Fund Managers Turned Highly Pessimistic In October, But Savvy Investors Were Not
Accordingly, market strategists and fund managers have lifted their buying sentiments recently, anticipating an improvement in China’s economy. However, they were also highly pessimistic at its October lows, as they feared the one-man rule of Xi Jinping after the CPC’s 20th National Congress.
Despite that, astute investors have already anticipated that China would not sustain its harsh COVID restrictions in 2023, despite the massive pessimism in October.

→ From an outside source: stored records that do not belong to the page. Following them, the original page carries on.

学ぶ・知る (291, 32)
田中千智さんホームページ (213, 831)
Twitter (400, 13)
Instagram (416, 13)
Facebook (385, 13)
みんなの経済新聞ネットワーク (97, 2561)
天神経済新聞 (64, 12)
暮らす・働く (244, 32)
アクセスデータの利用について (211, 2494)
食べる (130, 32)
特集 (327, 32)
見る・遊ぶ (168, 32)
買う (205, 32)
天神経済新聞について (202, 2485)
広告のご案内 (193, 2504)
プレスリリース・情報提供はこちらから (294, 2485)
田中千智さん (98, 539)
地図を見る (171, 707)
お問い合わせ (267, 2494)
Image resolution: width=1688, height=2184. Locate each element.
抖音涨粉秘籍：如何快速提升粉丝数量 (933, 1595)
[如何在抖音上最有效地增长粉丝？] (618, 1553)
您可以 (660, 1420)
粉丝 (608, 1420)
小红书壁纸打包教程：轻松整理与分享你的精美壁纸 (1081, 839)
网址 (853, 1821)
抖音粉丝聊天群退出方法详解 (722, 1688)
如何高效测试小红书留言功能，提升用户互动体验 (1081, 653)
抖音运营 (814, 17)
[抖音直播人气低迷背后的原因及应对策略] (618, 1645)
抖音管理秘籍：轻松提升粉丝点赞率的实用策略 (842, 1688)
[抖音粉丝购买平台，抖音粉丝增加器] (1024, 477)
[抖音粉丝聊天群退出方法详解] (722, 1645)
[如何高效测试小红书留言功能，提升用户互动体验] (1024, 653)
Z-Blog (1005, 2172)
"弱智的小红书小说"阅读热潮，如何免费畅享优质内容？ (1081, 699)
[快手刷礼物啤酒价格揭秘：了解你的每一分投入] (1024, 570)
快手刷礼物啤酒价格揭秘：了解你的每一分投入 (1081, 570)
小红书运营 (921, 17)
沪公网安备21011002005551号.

Accordingly, China’s leading e-commerce behemoth Alibaba (BABA), surged nearly 70% from its October lows to its recent highs, while China’s leading NEV player BYD (OTCPK:BYDDF), recovered almost 40% from its October lows toward its recent December highs.
Takeaway
We have already anticipated a pullback in Chinese stocks as investors took profits, even with these fund managers turning more bullish after getting concrete policy signals from China’s Politburo. But, it’s also essential for investors to understand that the market is a forward-discounting mechanism.
Therefore, it’s more important to parse and assess the moves by market operators and avoid paying too much attention to the euphoria or gloom generated by the mainstream media.
Taking a closer look at KWEB’s price chart, investors should better understand what we highlighted. Its October lows were an astute bear trap, predicated against the lows of March, forming a potent double-bottom that eviscerated the sellers at those lows. Recall that the trap was formed when investors’ sentiments toward Chinese stocks were highly pessimistic.
However, by the time investors await concrete signals from China’s Politburo on its COVID reopening, the surge has already occurred, with KWEB in well-overbought levels. Moreover, a pullback is looking increasingly likely, as its buying momentum has also stalled. Hence, investors looking to add exposure can consider waiting for a retracement first.
Notwithstanding, we believe there is a plenitude of opportunities to invest in fundamentally strong Chinese stocks in 2023 as China looks to mend its political ties with the US and Europe.
Rating: Revised to Hold (Previous: Buy)
As always, stay safe and Happy Holidays!
Editor’s Note: This article discusses one or more securities that do not trade on a major U.S. exchange. Please be aware of the risks associated with these stocks.